According to foreign media reports, STMicroelectronics has announced the launch of a new global shutter image sensor for driver monitoring systems (DMS) to improve vehicle safety.

DMS continuously observes the driver's head movements to identify signs of drowsiness and distraction, enabling systems in the vehicle to generate warnings to protect the safety of occupants. The Department of Transportation estimates that approximately 95% of road traffic accidents are caused by human error, and many of these accidents can be avoided with systems such as DMS.

Image source: STMicroelectronics

“Some drivers may not realize that fatigue or distraction could make their car unsafe. DMS removes uncertainty by automatically detecting problems, protecting all occupants and others on the road,” said Eric Aussedat, Executive Vice President and General Manager of Imaging Group at STMicroelectronics. “ST’s latest global shutter sensors offer high sensitivity and are very compact, simplifying DMS hardware and reducing overall system costs. As a result, our customers and partners can deliver high-performance and reliable DMS systems that meet regulatory standards.”

The new global shutter sensor, the VB56G4A, leverages ST’s development resources in making advanced 3D-stacked back-illuminated (BSI-3D) image sensors, which are more sensitive, smaller, and more reliable than the traditional front-illuminated (FSI) sensors typically used in first-generation DMS.
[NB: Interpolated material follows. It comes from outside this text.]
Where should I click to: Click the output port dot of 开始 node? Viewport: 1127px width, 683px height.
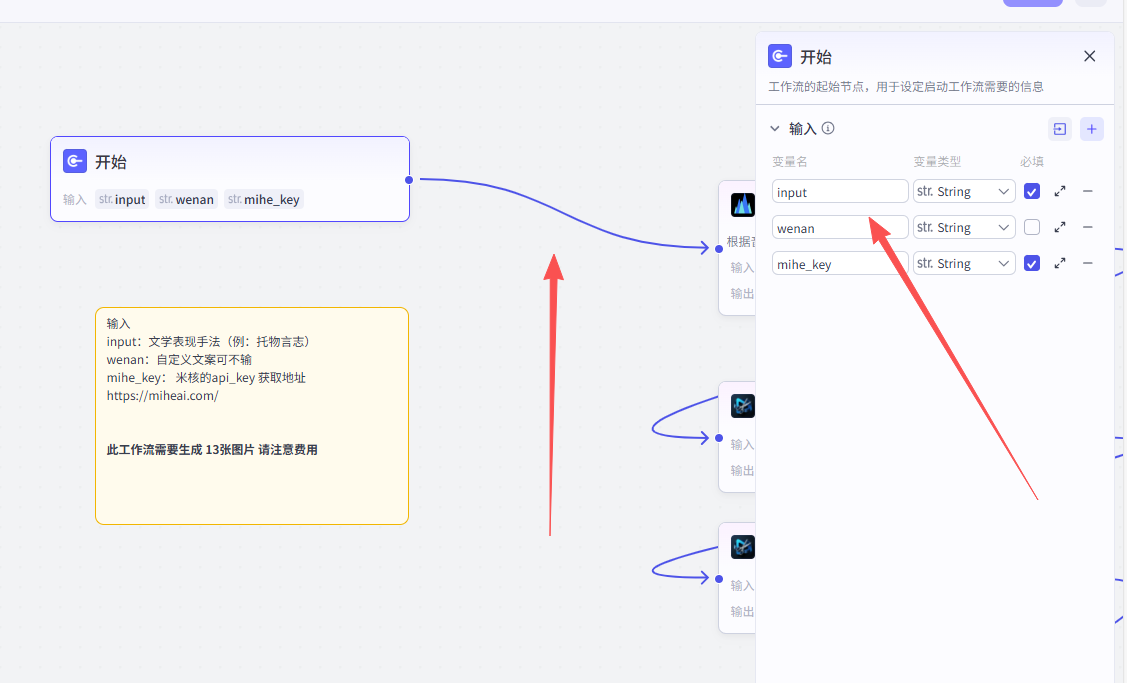(409, 180)
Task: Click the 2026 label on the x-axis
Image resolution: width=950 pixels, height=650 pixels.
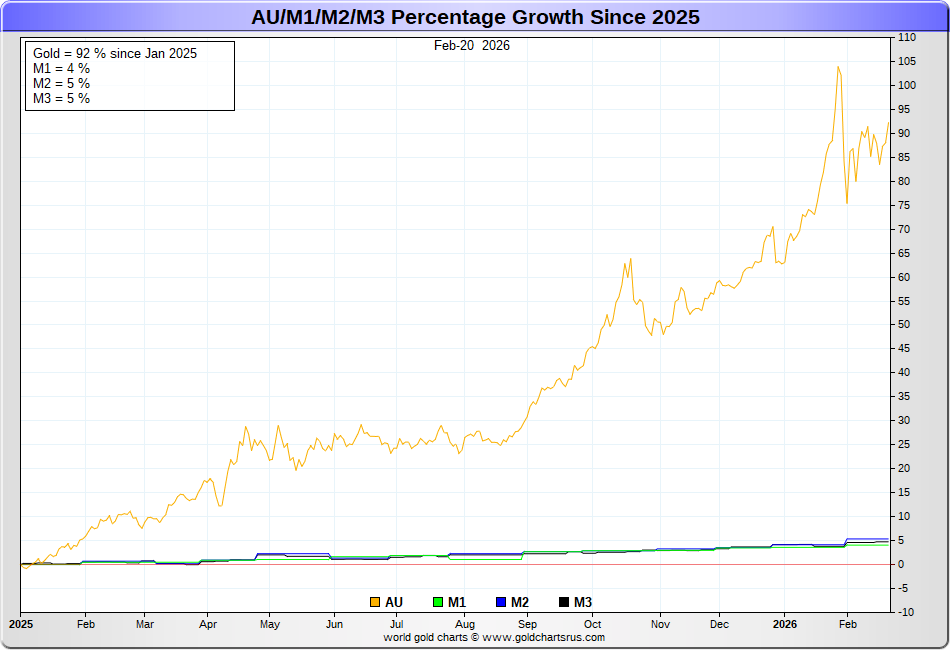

Global shutter sensors offer additional advantages over rolling shutter imagers. By exposing all pixels to the image simultaneously, global shutter sensors can be easily synchronized with NIR illumination, improving the power budget of the illumination subsystem. In addition, the new sensor achieves high quantum efficiency (QE), reaching 24% at 940nm NIR wavelength, and a linear dynamic range of up to 60dB. As a result, even a simple low-power, invisible LED emitter can provide sufficient illumination for the sensor. Operation outside the visible spectrum also ensures consistent response when driving during the day or at night, and in bright or cloudy conditions.

The sensor's high QE combined with a 2.6µm pixel size helps optimize total power consumption and camera size. In addition, the integrated automatic exposure control simplifies use and simplifies application software design by minimizing system interaction with the sensor.

The sensor also offers flexible operating modes that help optimize system features and performance, including programmable sequencing of contextual 4 frames, illumination control output synchronized with the sensor integration cycle, input of an external frame start signal, automatic dark calibration, dynamic defective pixel correction, image cropping, and mirrored/flipped image readout.

External connections include eight programmable general-purpose I/O (GPIO) pins and a two-lane MIPI CSI-2 transmitter interface running at up to 1.5 Gbps per lane. The sensor can run at up to 88 frames per second (fps) at full resolution and consumes a typical power of 145mW at 60 fps.